Revenue for the first half of the 2021/22 fiscal year rose 18% to $3.9bn (£2.95bn) while rental revenue increased by 20% to $3.5bn. The group noted rental revenue was 14% higher than the first half of the 2019/20 fiscal year.
Second quarter revenue grew 15%, while rental revenue increased 18% to $1.9bn in 2021.
During the first half, underlying pre-tax profit increased 42% to $979m. Second quarter profit was up 27% up from the previous year.
“This market outperformance across the business is only possible through the dedication of our team members who deliver for all our stakeholders every day, while ensuring our leading value of safety remains at the forefront of all we do,” said Brendan Horgan, Ashtead’s chief executive.

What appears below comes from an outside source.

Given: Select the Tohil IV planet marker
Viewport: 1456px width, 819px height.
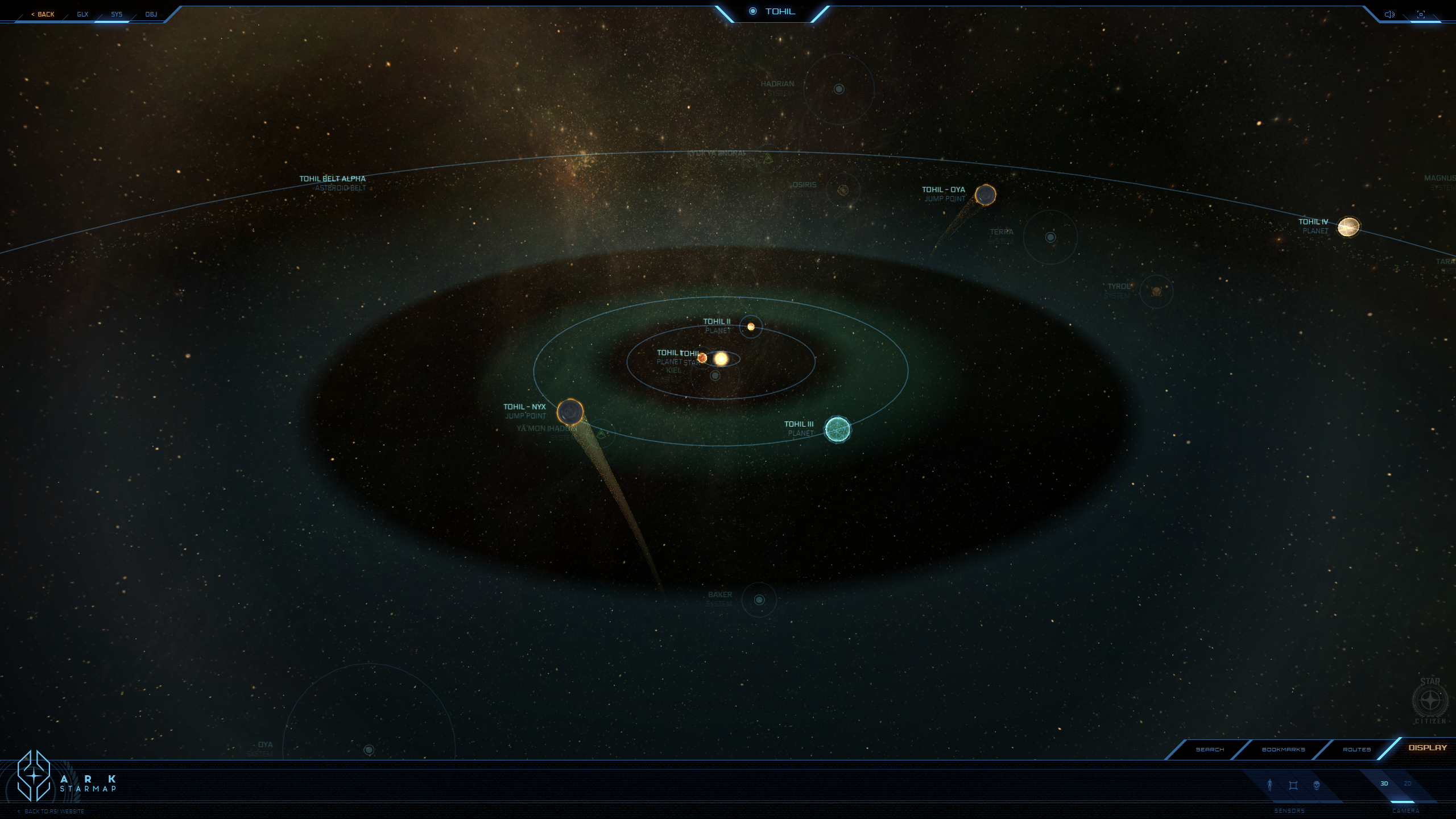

Ashtead now expects full year results to be ahead of previous expectations.
The group now sees a 17–20% year over year increase in revenue, up from 13–16% previously guided. US full year rental revenue is forecast to grow 18–20%, up from 13–16%. The outlook for Canada and the UK remain unchanged, with Canada expected to see 25–30% growth and the UK a 9–12% increase.
What is your sentiment on AHTl?
The London based firm, which owns US equipment hire company Sunbelt rentals, expanded in North America.

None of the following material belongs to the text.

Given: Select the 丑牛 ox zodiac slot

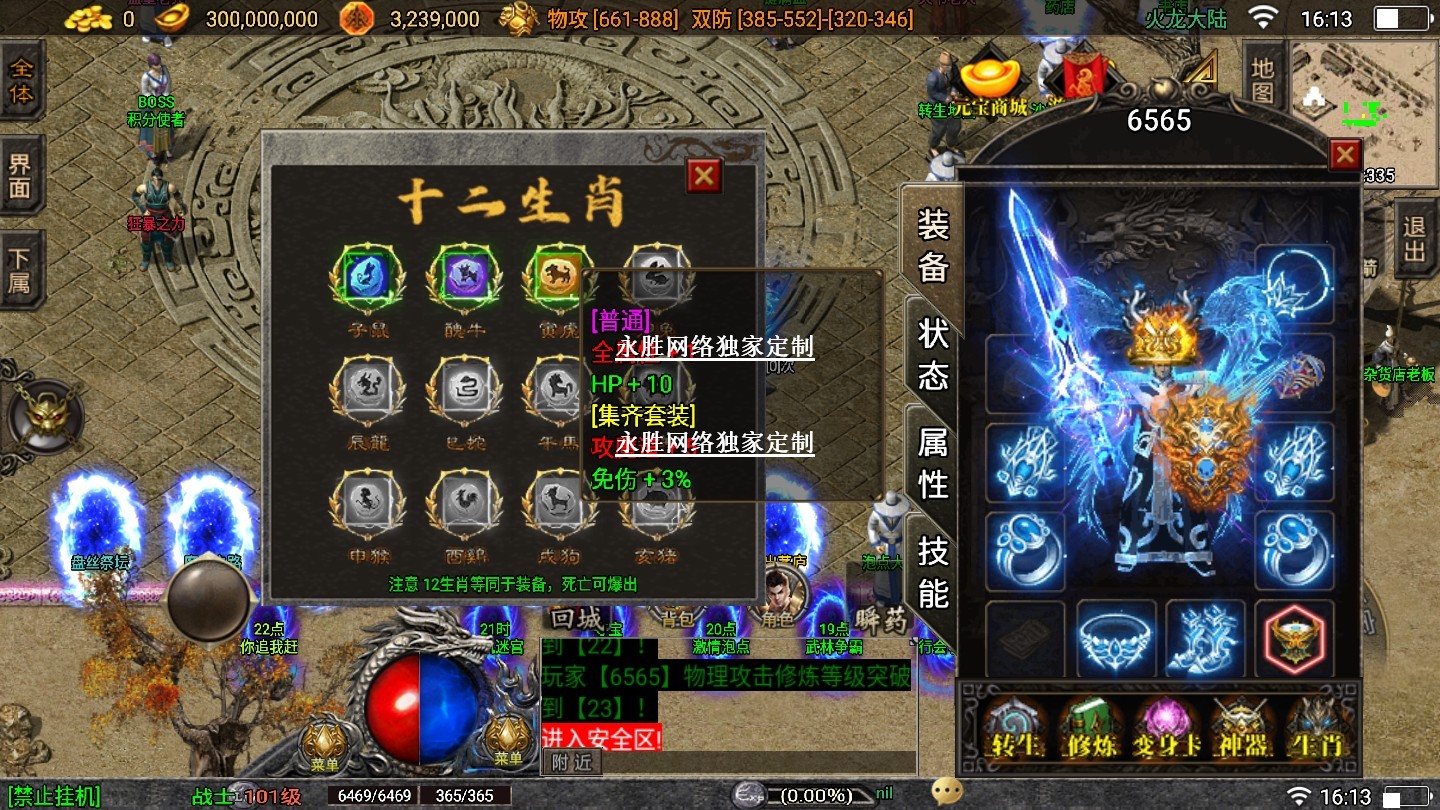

Horgan added: “Sunbelt 3.0 has been embraced by the business and we are making good progress across all actionable components. In the period, we invested $1.2bn in capital across existing locations and greenfields and $428m on 10 bolt-on acquisitions, adding a combined total of 58 locations in North America.
“We have a healthy bolt-on pipeline and have already spent a further $320m in the third quarter. This investment takes advantage of the ongoing structural growth opportunity that we continue to see in the business as we seek to deliver on our strategic priorities to grow general tool and amplify specialty.”
Ashtead’s share price initially rose 4.1% following release of its results. In spite of its record performance, equity analyst Sophie Lund-Yates at Hargreaves Lansdown warned there could still be some volatility ahead for investors.
She said: “Ashtead’s heavy duty industrial rental equipment fell out of favour during the peak of the pandemic, which is why new results look so spritely in comparison. However, it’s been achieved, knocking the lid off full year expectations is good going.
“As the world, and more specifically, industrial work, has started to resume, Ashtead stands to benefit. Plans to build out other revenue streams have merit, but for now, it’s still the traditional equipment rental business that’s bringing home the bacon.
“The group’s enjoyed favourable market sentiment over the last few months, boosting the valuation in a big way. While the optimism can be understood, it shouldn’t be forgotten that Ashtead is an operationally leveraged business. As a cyclical company, its fortunes wax and wane with the wider economy too, so all-in, there could be some volatility if there are any unwelcome economic surprises.”
The group increased its interim dividend increased by 28% compared to 2020 to 12.5¢ per share.